# Extracted entries start

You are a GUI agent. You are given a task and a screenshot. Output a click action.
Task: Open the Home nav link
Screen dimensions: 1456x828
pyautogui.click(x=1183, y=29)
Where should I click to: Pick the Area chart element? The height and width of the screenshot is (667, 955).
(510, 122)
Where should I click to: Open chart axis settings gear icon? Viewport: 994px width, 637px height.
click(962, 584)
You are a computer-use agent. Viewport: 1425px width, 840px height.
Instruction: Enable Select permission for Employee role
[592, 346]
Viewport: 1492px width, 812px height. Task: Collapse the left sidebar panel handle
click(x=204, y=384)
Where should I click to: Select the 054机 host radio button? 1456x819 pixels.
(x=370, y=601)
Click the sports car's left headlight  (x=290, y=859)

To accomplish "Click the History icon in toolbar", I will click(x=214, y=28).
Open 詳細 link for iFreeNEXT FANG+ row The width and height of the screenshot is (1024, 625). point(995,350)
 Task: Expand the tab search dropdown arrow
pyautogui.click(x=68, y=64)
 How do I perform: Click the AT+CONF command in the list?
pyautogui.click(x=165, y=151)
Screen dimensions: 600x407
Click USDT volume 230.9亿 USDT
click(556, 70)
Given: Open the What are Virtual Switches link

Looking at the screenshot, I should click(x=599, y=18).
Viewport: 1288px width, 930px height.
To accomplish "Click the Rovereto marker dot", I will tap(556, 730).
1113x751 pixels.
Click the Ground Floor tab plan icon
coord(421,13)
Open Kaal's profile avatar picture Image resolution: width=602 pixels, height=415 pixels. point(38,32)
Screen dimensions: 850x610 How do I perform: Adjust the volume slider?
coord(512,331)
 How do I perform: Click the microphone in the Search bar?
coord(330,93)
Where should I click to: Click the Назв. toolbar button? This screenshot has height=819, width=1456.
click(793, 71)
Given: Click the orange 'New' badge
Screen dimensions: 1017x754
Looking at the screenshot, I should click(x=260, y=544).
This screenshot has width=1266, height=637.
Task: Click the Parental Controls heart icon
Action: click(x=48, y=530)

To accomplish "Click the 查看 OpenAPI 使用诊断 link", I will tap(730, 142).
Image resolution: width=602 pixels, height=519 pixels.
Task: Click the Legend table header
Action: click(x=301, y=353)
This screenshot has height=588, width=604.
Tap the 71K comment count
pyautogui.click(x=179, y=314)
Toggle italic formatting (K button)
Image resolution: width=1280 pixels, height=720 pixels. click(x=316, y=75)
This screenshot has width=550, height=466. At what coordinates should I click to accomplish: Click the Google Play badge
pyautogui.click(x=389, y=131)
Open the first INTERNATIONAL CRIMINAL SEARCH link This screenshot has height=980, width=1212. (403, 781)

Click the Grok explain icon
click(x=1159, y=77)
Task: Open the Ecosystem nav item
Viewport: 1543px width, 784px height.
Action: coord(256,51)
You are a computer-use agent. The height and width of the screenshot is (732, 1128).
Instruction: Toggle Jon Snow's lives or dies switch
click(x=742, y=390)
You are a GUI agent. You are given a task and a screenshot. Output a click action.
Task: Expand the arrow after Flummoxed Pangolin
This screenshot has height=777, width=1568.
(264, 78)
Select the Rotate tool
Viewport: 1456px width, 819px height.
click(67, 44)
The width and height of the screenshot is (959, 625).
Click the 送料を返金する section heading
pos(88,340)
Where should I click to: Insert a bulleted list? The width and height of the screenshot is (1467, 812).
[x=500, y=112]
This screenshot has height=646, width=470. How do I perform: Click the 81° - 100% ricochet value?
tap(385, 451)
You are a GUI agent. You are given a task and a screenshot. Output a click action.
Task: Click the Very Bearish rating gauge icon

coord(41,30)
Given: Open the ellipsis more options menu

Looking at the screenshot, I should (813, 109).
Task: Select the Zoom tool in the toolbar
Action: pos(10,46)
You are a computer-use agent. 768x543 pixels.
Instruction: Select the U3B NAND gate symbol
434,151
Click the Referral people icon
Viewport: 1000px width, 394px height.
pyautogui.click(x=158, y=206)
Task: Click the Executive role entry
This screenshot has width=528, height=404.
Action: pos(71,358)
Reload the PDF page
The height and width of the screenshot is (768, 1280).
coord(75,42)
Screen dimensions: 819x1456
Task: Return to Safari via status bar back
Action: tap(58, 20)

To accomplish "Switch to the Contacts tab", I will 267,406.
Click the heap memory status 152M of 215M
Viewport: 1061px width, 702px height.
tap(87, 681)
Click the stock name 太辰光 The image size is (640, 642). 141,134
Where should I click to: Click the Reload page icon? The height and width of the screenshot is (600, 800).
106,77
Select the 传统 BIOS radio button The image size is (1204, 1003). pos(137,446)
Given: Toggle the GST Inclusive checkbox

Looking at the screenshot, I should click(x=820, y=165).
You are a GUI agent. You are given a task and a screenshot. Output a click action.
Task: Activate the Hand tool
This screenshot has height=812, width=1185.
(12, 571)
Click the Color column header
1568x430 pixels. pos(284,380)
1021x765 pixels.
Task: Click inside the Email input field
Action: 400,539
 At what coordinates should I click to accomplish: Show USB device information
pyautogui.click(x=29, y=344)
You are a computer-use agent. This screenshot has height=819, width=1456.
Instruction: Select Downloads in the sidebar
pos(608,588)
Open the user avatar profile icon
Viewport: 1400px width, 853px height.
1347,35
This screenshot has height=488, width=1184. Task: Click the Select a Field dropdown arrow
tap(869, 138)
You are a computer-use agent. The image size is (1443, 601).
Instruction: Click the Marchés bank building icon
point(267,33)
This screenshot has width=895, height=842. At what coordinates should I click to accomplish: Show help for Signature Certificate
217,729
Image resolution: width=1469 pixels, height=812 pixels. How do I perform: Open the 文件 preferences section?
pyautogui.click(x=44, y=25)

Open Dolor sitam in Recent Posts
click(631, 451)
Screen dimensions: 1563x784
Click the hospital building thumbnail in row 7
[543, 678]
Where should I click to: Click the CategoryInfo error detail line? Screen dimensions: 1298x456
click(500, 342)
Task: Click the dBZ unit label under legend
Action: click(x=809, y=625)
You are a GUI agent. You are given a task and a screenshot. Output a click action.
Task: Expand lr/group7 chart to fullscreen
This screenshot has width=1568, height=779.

# Extracted entries end

_Exercise instructions_
Can you reproduce the rows above verbatim, from the start through the line containing "Action: click(x=48, y=530)", including that line?

_Full response_
You are a GUI agent. You are given a task and a screenshot. Output a click action.
Task: Open the Home nav link
Screen dimensions: 1456x828
pyautogui.click(x=1183, y=29)
Where should I click to: Pick the Area chart element? The height and width of the screenshot is (667, 955).
(510, 122)
Where should I click to: Open chart axis settings gear icon? Viewport: 994px width, 637px height.
click(962, 584)
You are a computer-use agent. Viewport: 1425px width, 840px height.
Instruction: Enable Select permission for Employee role
[592, 346]
Viewport: 1492px width, 812px height. Task: Collapse the left sidebar panel handle
click(x=204, y=384)
Where should I click to: Select the 054机 host radio button? 1456x819 pixels.
(x=370, y=601)
Click the sports car's left headlight  (x=290, y=859)

To accomplish "Click the History icon in toolbar", I will click(x=214, y=28).
Open 詳細 link for iFreeNEXT FANG+ row The width and height of the screenshot is (1024, 625). point(995,350)
 Task: Expand the tab search dropdown arrow
pyautogui.click(x=68, y=64)
 How do I perform: Click the AT+CONF command in the list?
pyautogui.click(x=165, y=151)
Screen dimensions: 600x407
Click USDT volume 230.9亿 USDT
click(556, 70)
Given: Open the What are Virtual Switches link

Looking at the screenshot, I should click(x=599, y=18).
Viewport: 1288px width, 930px height.
To accomplish "Click the Rovereto marker dot", I will tap(556, 730).
1113x751 pixels.
Click the Ground Floor tab plan icon
coord(421,13)
Open Kaal's profile avatar picture Image resolution: width=602 pixels, height=415 pixels. point(38,32)
Screen dimensions: 850x610 How do I perform: Adjust the volume slider?
coord(512,331)
 How do I perform: Click the microphone in the Search bar?
coord(330,93)
Where should I click to: Click the Назв. toolbar button? This screenshot has height=819, width=1456.
click(793, 71)
Given: Click the orange 'New' badge
Screen dimensions: 1017x754
Looking at the screenshot, I should click(x=260, y=544).
This screenshot has width=1266, height=637.
Task: Click the Parental Controls heart icon
Action: click(x=48, y=530)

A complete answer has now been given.